Set the pictures aside and transcribe exactly the lines from the one containing "You are a GUI" through the final line of the records.

Segment Start: MATERIAL SUPPLIED

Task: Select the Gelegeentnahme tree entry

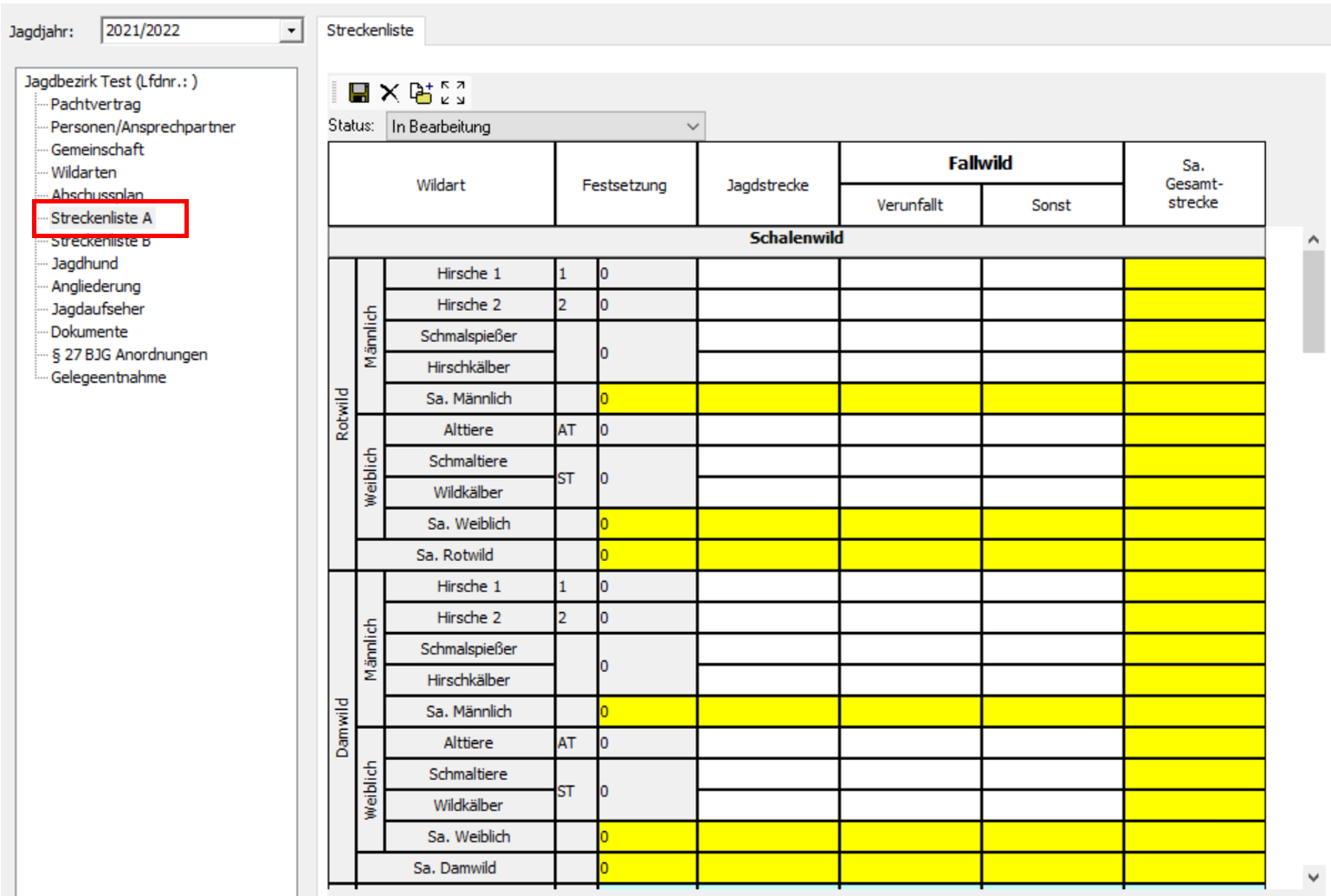Action: click(x=108, y=377)
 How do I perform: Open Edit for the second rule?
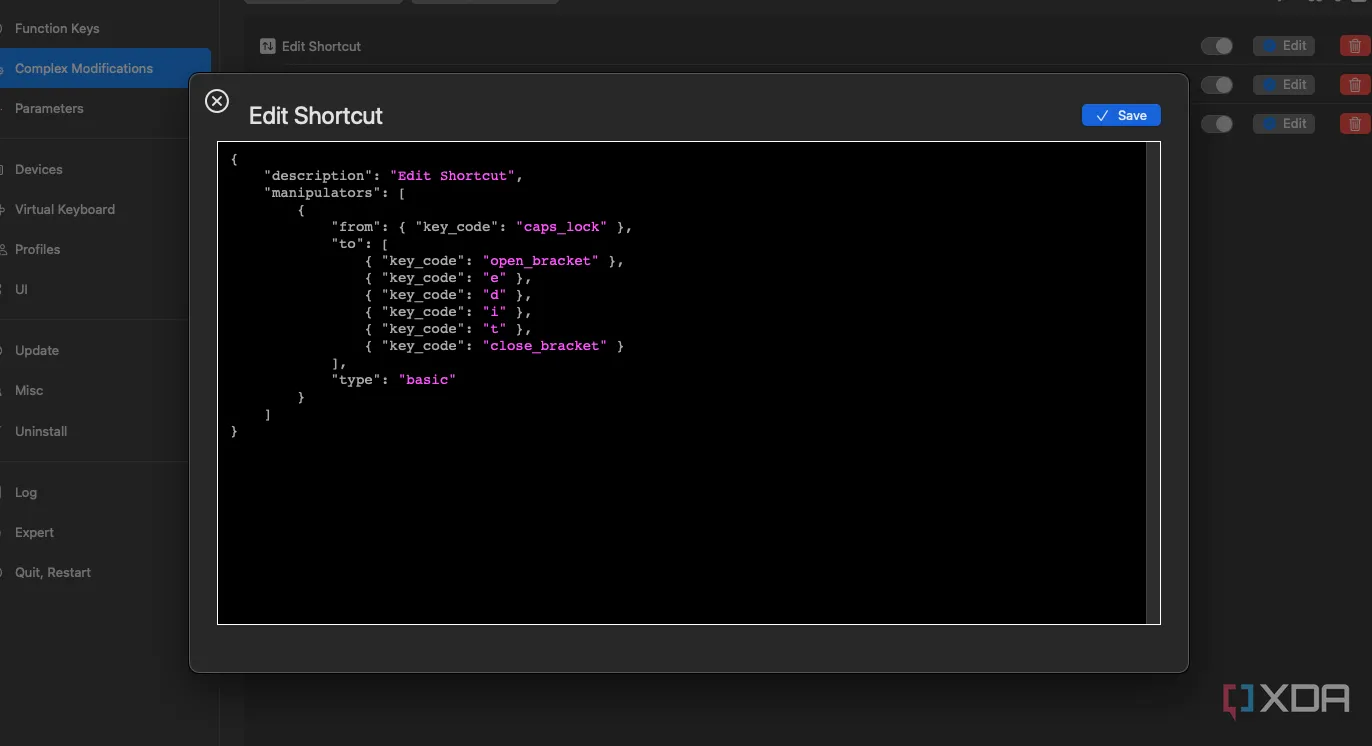[1283, 85]
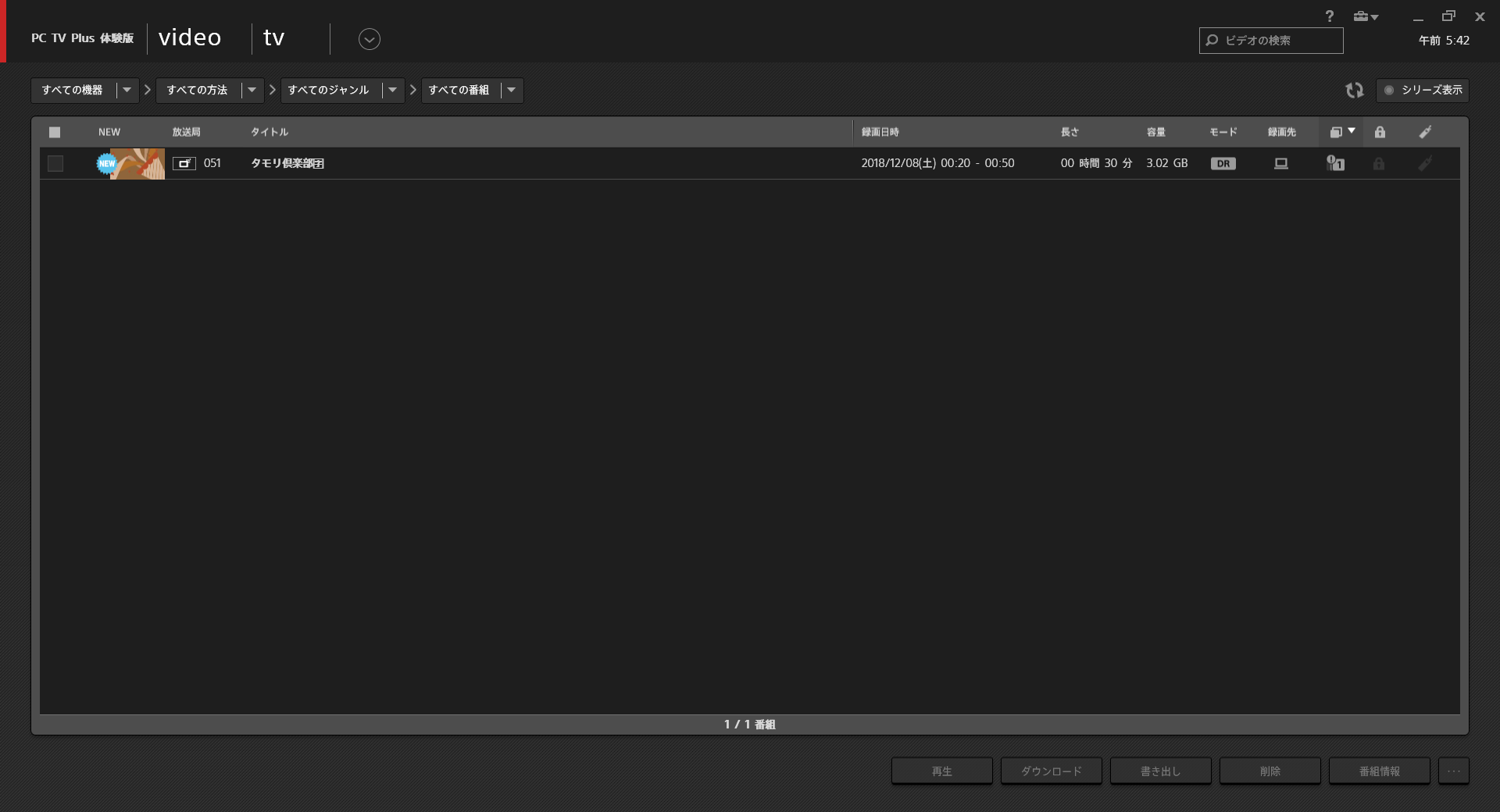Expand the すべての機器 dropdown

[x=127, y=91]
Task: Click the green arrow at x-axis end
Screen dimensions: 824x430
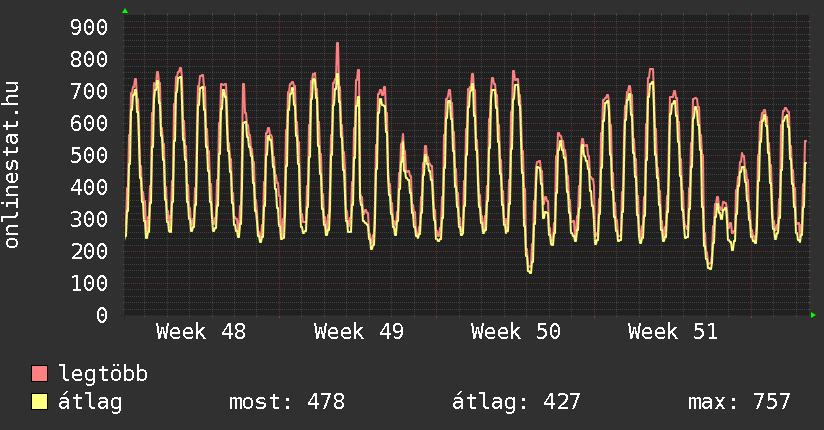Action: tap(813, 315)
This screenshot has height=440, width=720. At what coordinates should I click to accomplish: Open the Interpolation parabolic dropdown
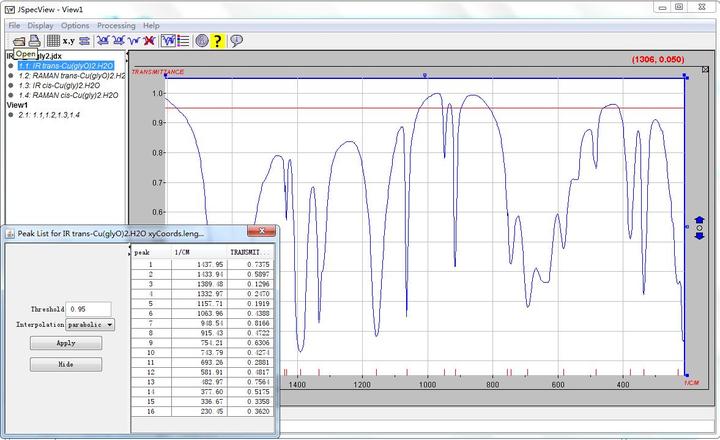tap(91, 324)

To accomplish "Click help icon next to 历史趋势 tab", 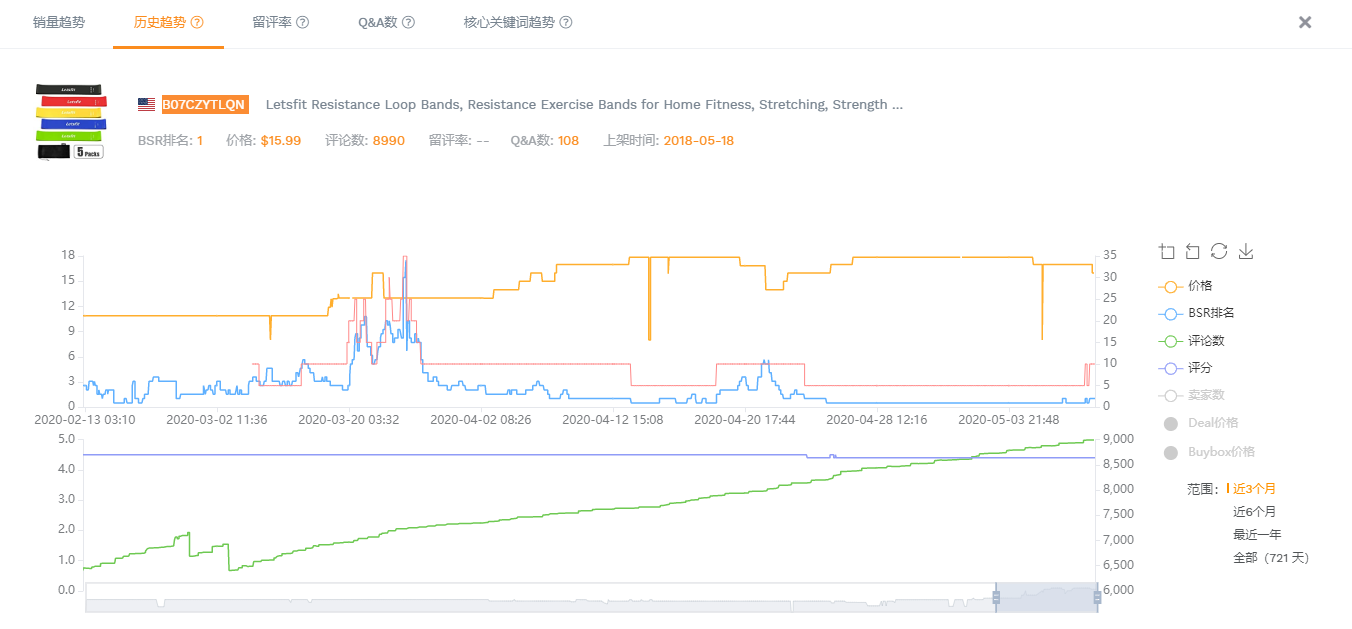I will click(x=197, y=22).
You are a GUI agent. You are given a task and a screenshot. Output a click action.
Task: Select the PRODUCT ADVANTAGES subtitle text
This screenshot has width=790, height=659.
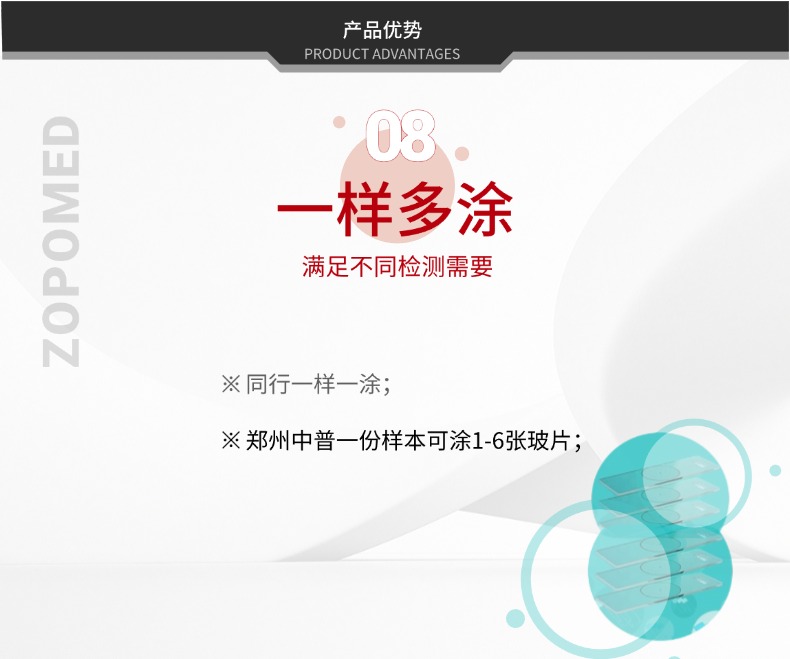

Segment End: MATERIAL SUPPLIED

- SOLVED EXERCISE -
You are a GUI agent. You are given a task and a screenshot. Output a click action.
Task: Select the PRODUCT ADVANTAGES subtitle text
This screenshot has width=790, height=659.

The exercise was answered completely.